One more tale from the trip I took with the monks to Kakku, along with some very blurry photos. As I detailed in a post last month, I encountered a problem with my camera lens the day before I was scheduled to take the monks to Kakku. I ended up borrowing a small digital camera from my friend Ma Pu Sue in Nyaungshwe, so a photo-less journey was averted. However, I failed to account for another possible glitch; using up the camera battery. Which is exactly what happened. But fortunately the battery didn’t run out until we had finished traipsing around the stupa grove and taking the majority of the photos.
I did remember to bring my faulty camera with me, thinking I could still coax the lens into operating, and it did, except that the focus was not quite what it should have been. Nevertheless, I took a few more shots of the monks posing in front of a pond, including a cute photo of one of the young novice monks holding a cat. Ah, if only that one had been in focus!
On the trip back to Nyaungshwe out on a country road in the middle of what seemed like nowhere, our van had a flat tire. That’s one phrase I had already learned in Burmese: bein paut de! Our Pa-O guide, Nang Khan Moon, suggested that we walk around the small village on the other side of the road, which just so happened to be a Pa-O village, while the driver fixed the flat. The one monk who had been sick was still not feeling well enough to accompany us, so he stayed behind while the rest of us took a stroll down the dirt lanes of the neighborhood.
I realize it’s difficult to tell from these hazy photos, but the village was quite attractive, and very clean and tidy. Immaculate is not strong a word. But there wasn’t a soul around. Nang Khan Moon explained that the villagers were all working at fields in the area and would return later in the afternoon. We passed attractive little thatched homes, most of which had firewood stacked neatly outside. I saw banana trees, papaya trees, tomato plants, and even some coffee plants growing at one house.

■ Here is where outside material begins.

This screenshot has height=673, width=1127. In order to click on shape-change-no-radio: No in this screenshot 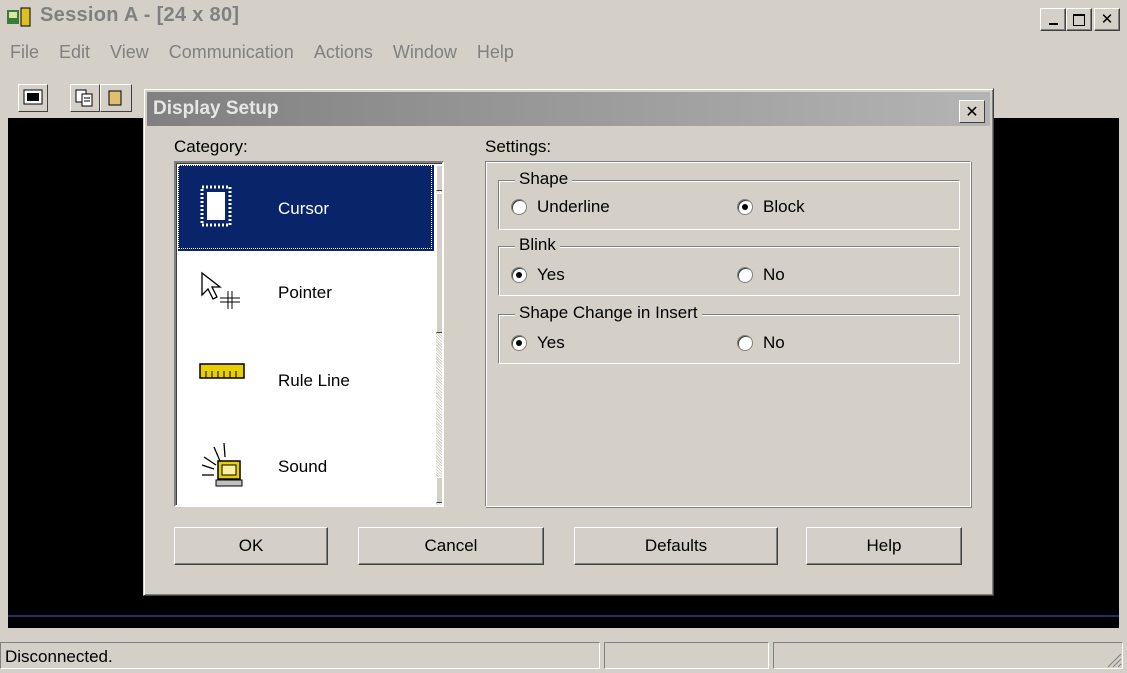, I will do `click(761, 343)`.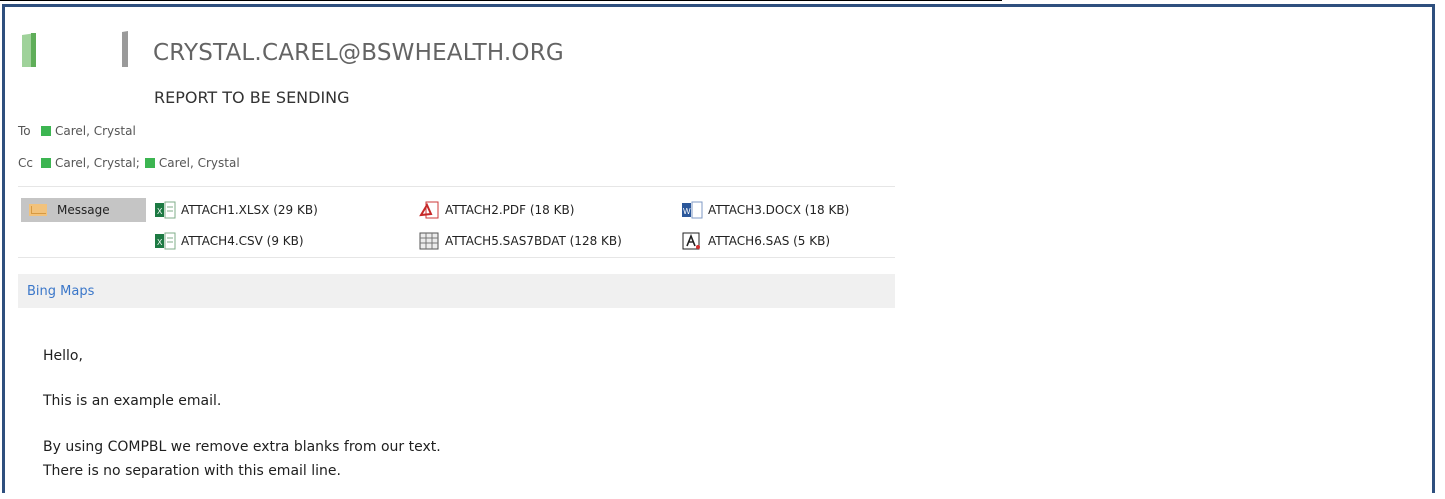 This screenshot has width=1445, height=499. I want to click on attachment-name: ATTACH2.PDF (18 KB), so click(510, 210).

About 20 minutes into our walk, raindrops began to fall, so we picked up the pace and made it to the shelter of a nearby automotive parts shop before the rain got stronger. While we were at the stop, the two youngest monks purchased padlocks. This confused me. For one, where did they get the money to use for this purchase? And secondly, what do they need padlocks for at the monastery? Is there a theft problem of some sort there? I’ll have to ask some local friends about that next time I’m in town. In any case, the young monks appeared to be quite smitten with their new locks. Hey, whatever makes you happy!
A few minutes later, the van pulled up, a new tire now securely in place, and off we continued on towards Taunggyi. After stopping at one of the big hilltop pagodas in town, where I took yet more blurry photos, we piled back in the van (except for the sick monk, who was feeling so weak that he still wasn’t joining our walks) and headed back to Nyaungshwe. Yet another trip that hadn’t gone quite as planned, but as I told Nang Khan Moon, the flat tire was one of those “happy accidents” that gave me a chance to see something I wouldn’t have seen otherwise.